Yesterday was a special day in our home-it was the third birthday of my son James. For those of you who are familiar with my post Boonless In Southport (19th June) you will know just how much he is obsessed with balloons. Mention it being someone’s birthday, anyone’s birthday, be them seven or seventy, and his immediate response is “Boons!” So, of course, first thing in the morning he was confronted with balloons everywhere-helium filled, resting against the ceiling, tied to chairs and door handles, and breath filled, covering the floor in a carpet of colour. His presents and cards weren’t even afforded a second glance.
Cue Sinatra: For I only have eyes, for boons.
He loved being the center of attention for the day, offering long-lashed, bashful eyes in response to the obligatory ‘Happy Birthday’ song.
I have a diary, as I expect most of you do.
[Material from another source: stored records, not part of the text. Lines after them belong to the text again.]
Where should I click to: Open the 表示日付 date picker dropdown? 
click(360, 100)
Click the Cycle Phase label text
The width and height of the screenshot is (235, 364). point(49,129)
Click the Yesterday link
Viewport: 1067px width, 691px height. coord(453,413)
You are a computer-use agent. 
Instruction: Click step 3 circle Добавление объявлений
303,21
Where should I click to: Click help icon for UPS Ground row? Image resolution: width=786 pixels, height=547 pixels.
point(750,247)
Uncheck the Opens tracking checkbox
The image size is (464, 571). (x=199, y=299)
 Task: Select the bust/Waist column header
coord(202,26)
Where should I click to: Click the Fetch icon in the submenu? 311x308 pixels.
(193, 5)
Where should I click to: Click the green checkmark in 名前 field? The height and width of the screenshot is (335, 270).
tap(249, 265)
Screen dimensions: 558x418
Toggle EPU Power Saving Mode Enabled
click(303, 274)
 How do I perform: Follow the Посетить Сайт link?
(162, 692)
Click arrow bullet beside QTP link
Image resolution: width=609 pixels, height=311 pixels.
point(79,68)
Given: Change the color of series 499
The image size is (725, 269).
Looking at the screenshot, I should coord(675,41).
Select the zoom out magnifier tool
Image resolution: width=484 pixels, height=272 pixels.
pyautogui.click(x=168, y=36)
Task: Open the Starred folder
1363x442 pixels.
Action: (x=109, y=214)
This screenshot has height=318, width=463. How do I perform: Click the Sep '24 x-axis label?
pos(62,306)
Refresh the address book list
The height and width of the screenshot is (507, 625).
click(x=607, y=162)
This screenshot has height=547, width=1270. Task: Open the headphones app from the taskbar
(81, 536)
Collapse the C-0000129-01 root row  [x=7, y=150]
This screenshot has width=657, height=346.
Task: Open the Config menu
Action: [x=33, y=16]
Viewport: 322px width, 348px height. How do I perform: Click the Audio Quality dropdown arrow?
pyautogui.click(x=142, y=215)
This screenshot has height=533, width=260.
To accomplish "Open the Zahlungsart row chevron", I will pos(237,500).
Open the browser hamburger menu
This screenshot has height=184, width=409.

Along with the usual entries, I also put into it significant dates from the past that are significant to me and to my family. Dates where I set time aside to remember and mark things that were, and still are, important.
Two years ago, on the day my son was one year old, we came together in the pale fresh light of early morning to mark this momentous occasion. His first ever birthday. Even if he was unaware of its meaning, we sung ‘Happy Birthday’ and opened his cards for him, showing him the colourful pictures. And yes, balloons. My cousin Lorraine participated in this milestone event, and then, when we had finished opening everything, she broke the news to my mother that her elder brother-James Brown, had died that very day. Lorraine’s father, my Uncle Jim.
Life’s two great inevitables demonstrated within a minute.
My uncle was a great man, friendly, family oriented. I remember when he met my future wife for the first time, a few days after we had become engaged. He shook her hand and said “Welcome to the family.” Like an elder statesman. A family spokesman.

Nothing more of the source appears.